TASK: Convert the entries below, from the line with "The height and" to the line with "pyautogui.click(x=715, y=78)", into a Markdown table with the columns Row and Entry line, skipping any blank lines. Leave the pictures out of the table.
▼
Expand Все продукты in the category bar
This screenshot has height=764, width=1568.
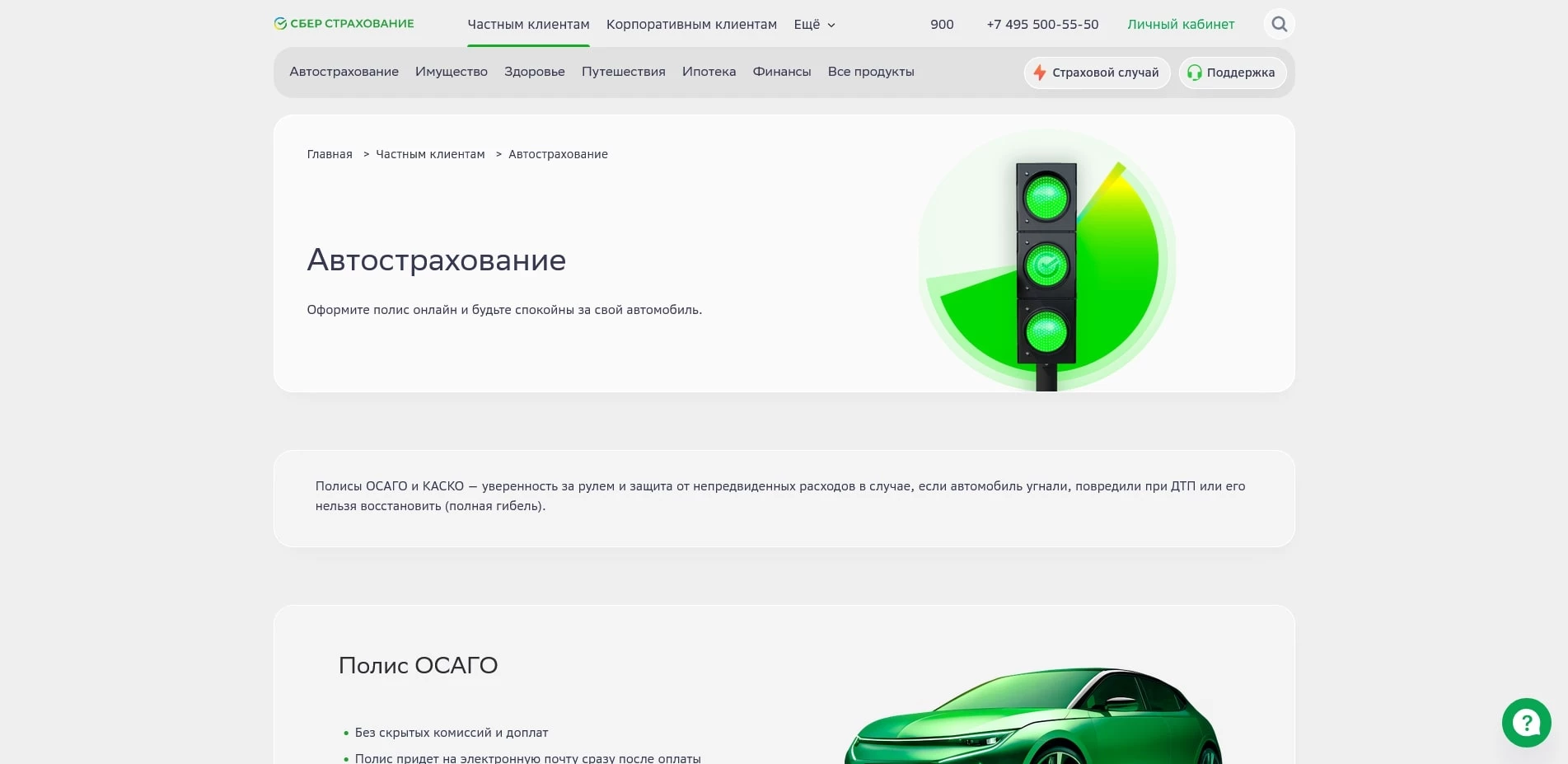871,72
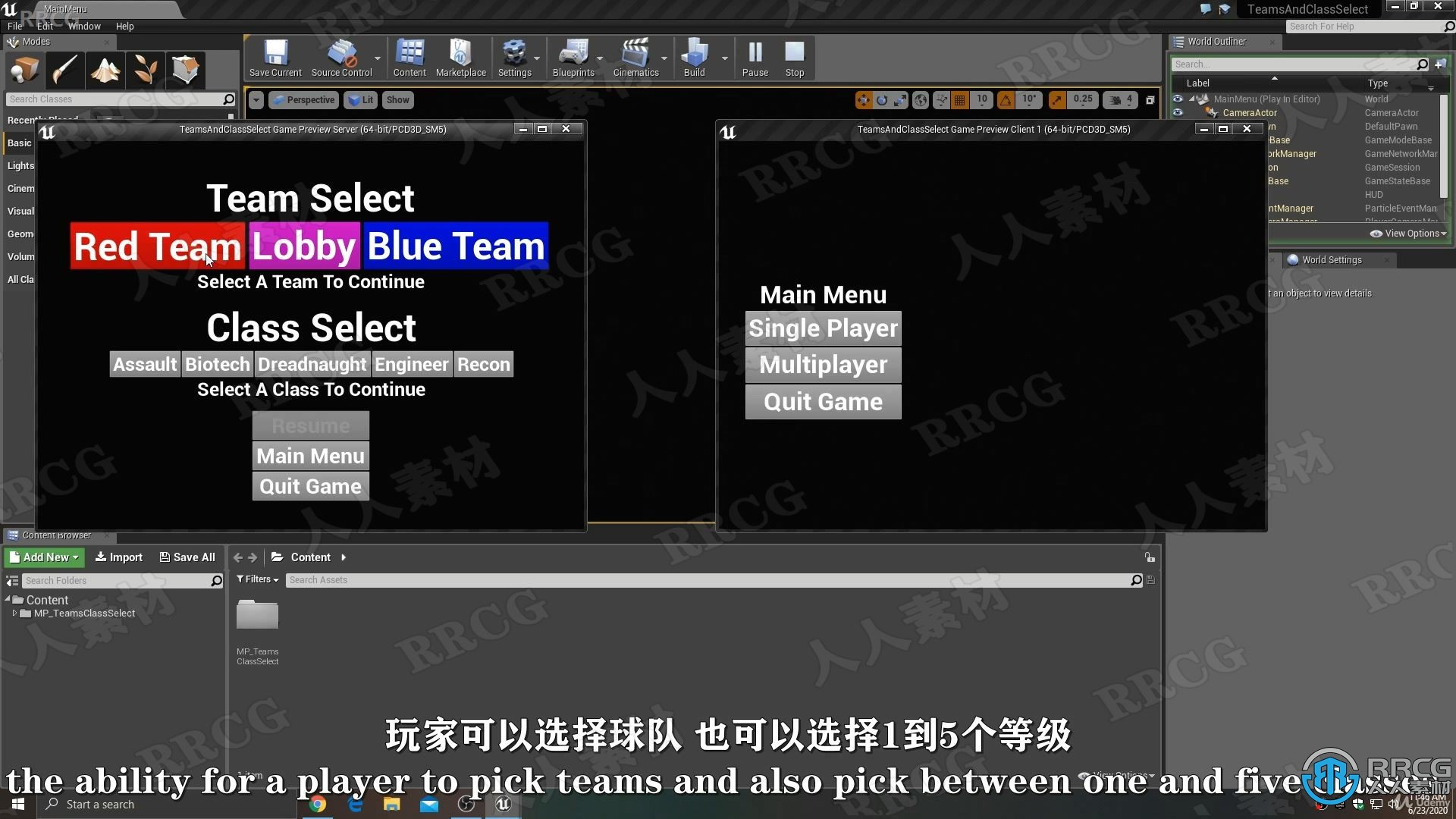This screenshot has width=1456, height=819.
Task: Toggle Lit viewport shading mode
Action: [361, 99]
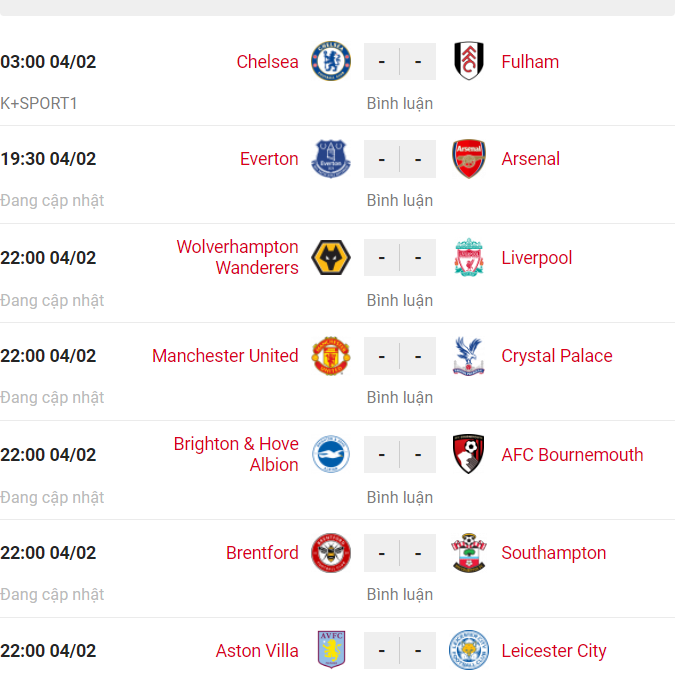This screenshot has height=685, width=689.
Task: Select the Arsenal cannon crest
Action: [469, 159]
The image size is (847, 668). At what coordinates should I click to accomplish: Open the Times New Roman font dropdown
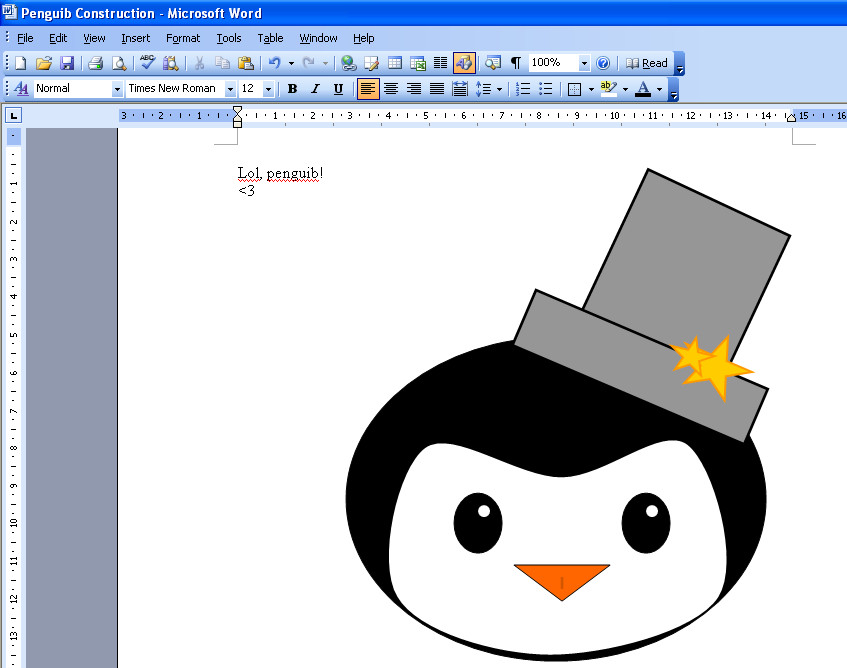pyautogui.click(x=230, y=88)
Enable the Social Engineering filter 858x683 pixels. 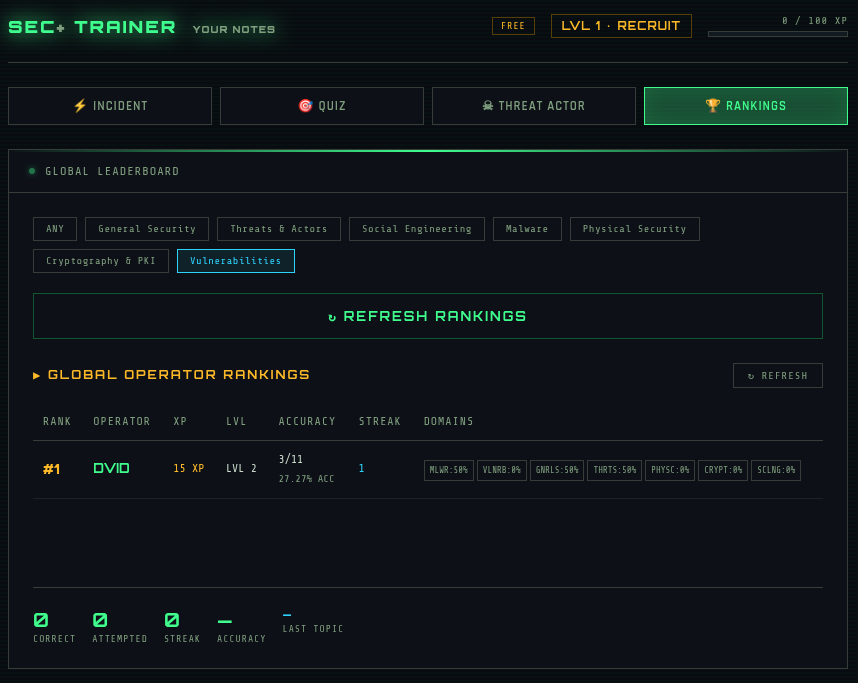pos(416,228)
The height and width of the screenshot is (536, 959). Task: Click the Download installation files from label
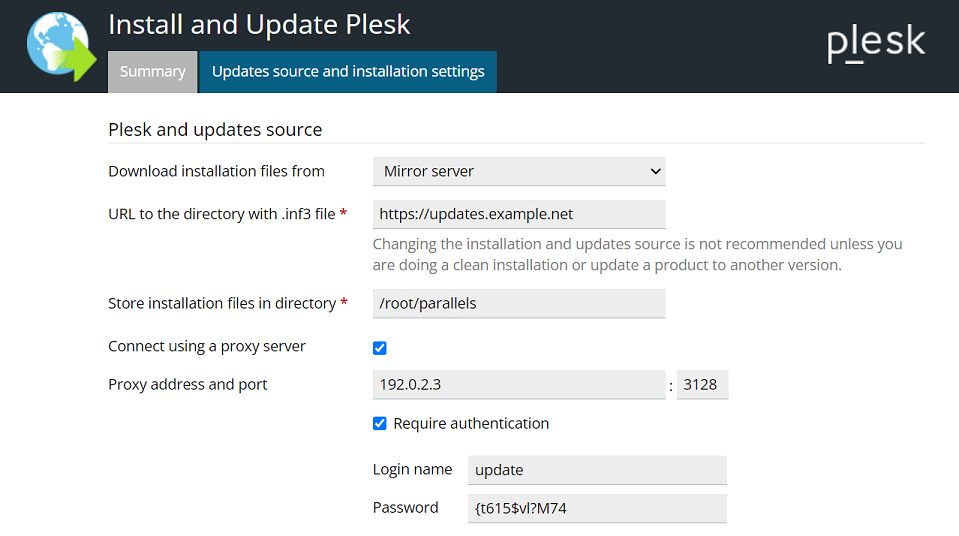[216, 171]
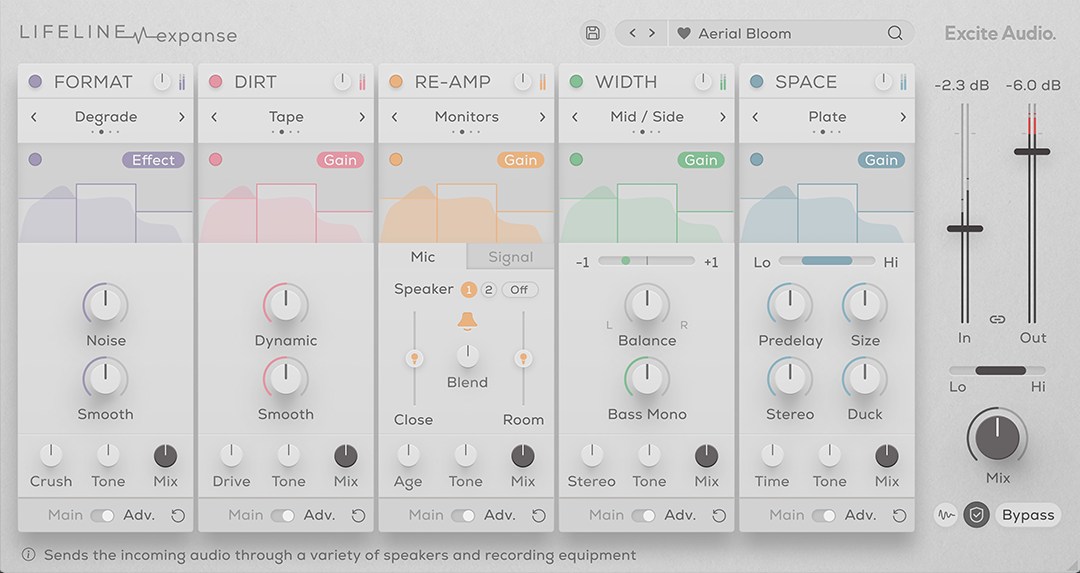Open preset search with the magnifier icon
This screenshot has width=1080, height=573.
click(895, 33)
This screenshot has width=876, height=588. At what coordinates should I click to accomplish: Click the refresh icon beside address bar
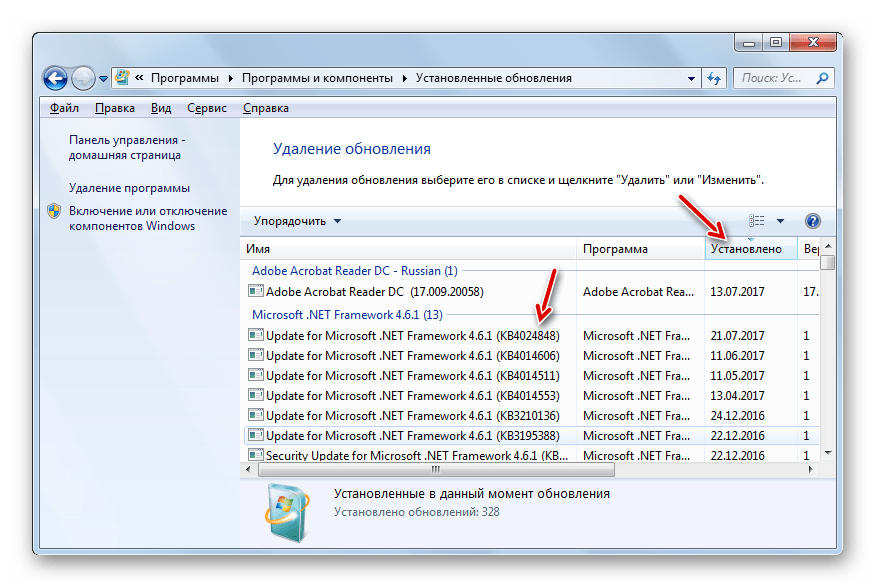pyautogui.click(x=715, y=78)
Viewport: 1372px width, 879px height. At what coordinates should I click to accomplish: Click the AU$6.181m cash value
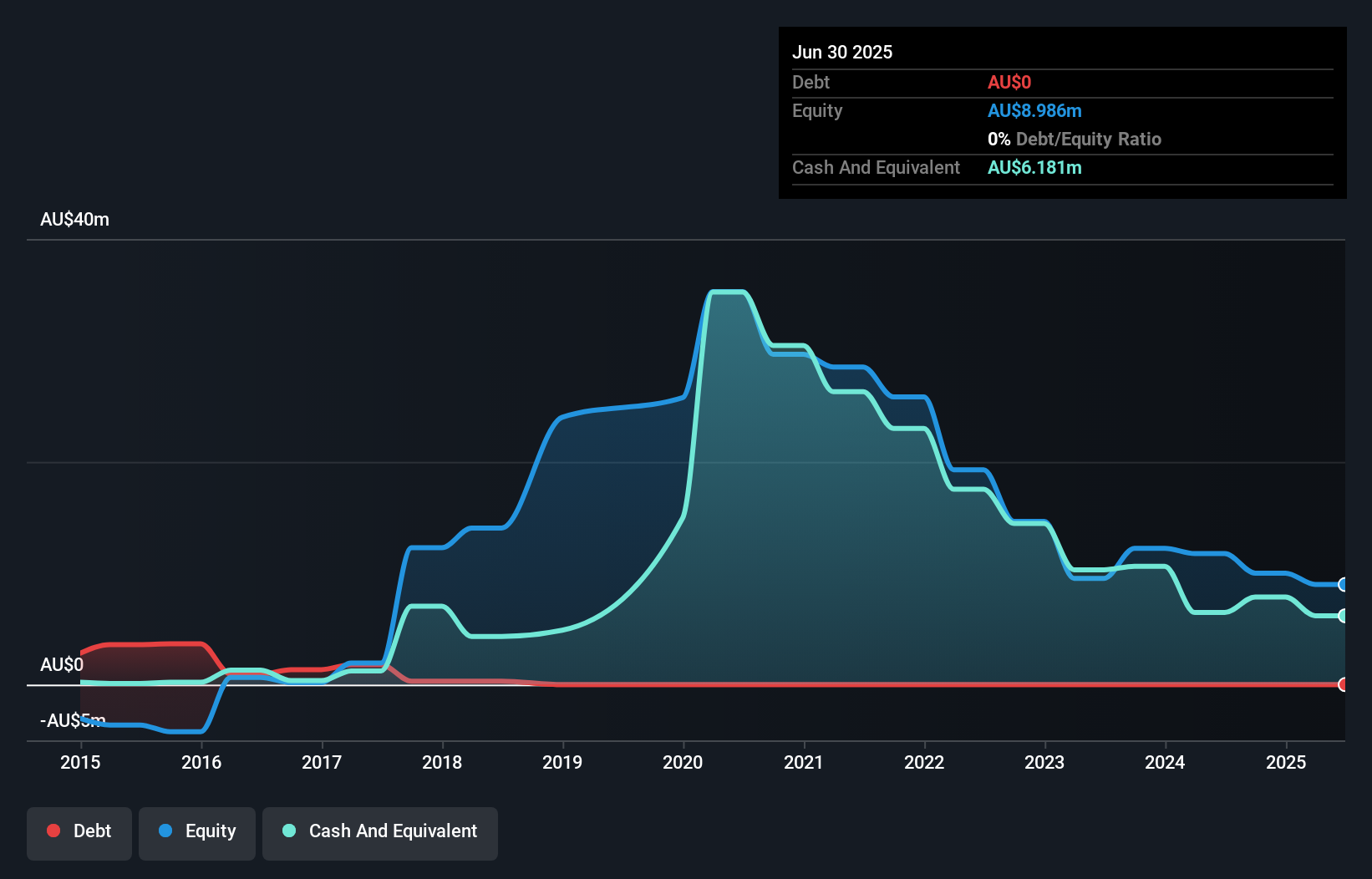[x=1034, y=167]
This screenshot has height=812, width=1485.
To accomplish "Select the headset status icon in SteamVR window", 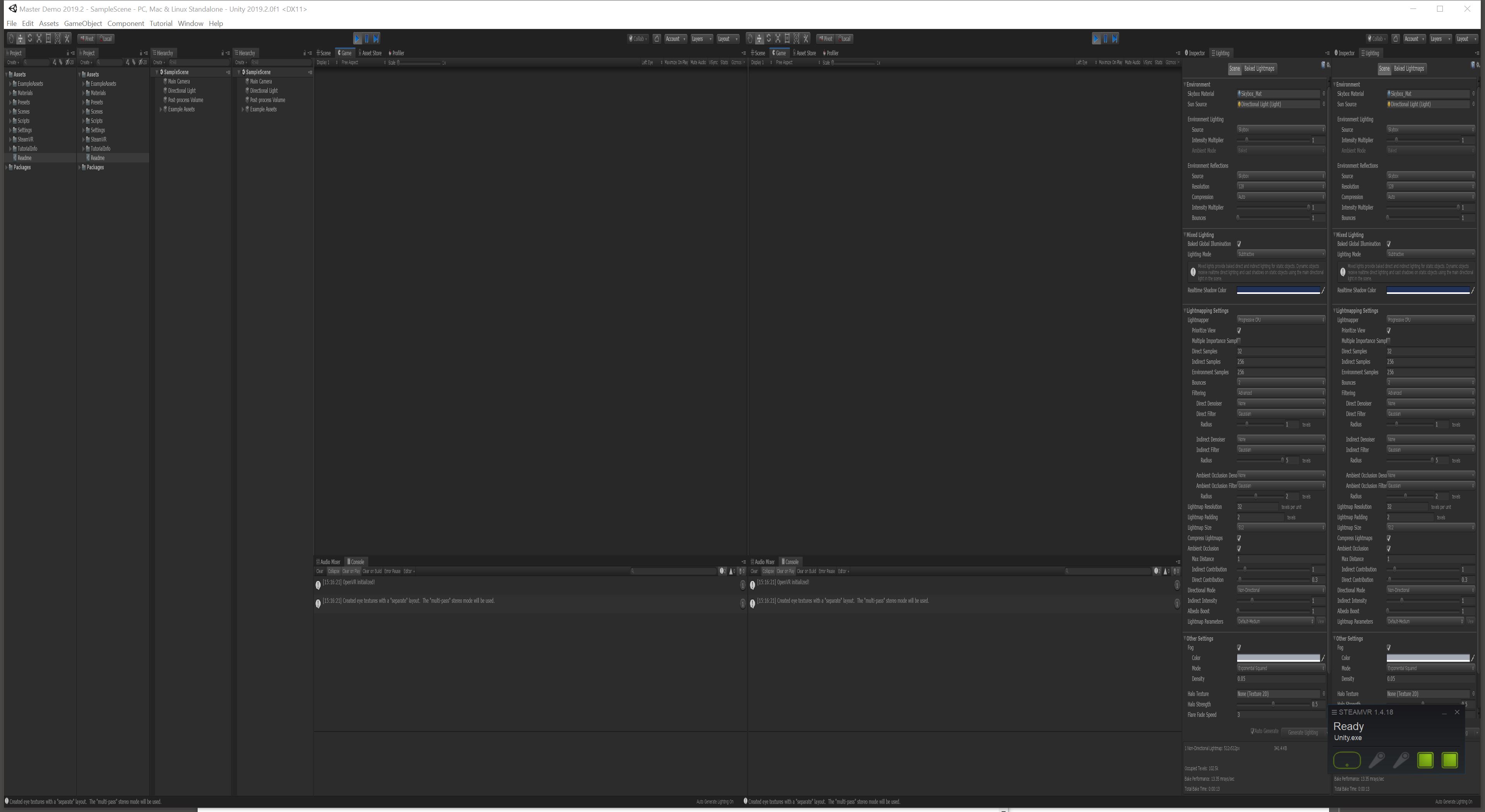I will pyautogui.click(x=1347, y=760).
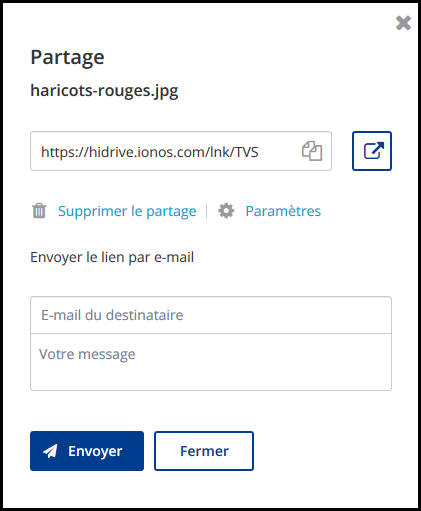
▲
TASK ANSWER:
| Row | Entry line |
|---|---|
| 1 | The height and width of the screenshot is (536, 959). Task: Click the Download installation files from label |
| 2 | [216, 171] |
| 3 | Open preset search with the magnifier icon |
| 4 | This screenshot has width=1080, height=573. |
| 5 | click(895, 33) |
| 6 | This screenshot has width=876, height=588. At what coordinates should I click to accomplish: Click the refresh icon beside address bar |
| 7 | pyautogui.click(x=715, y=78) |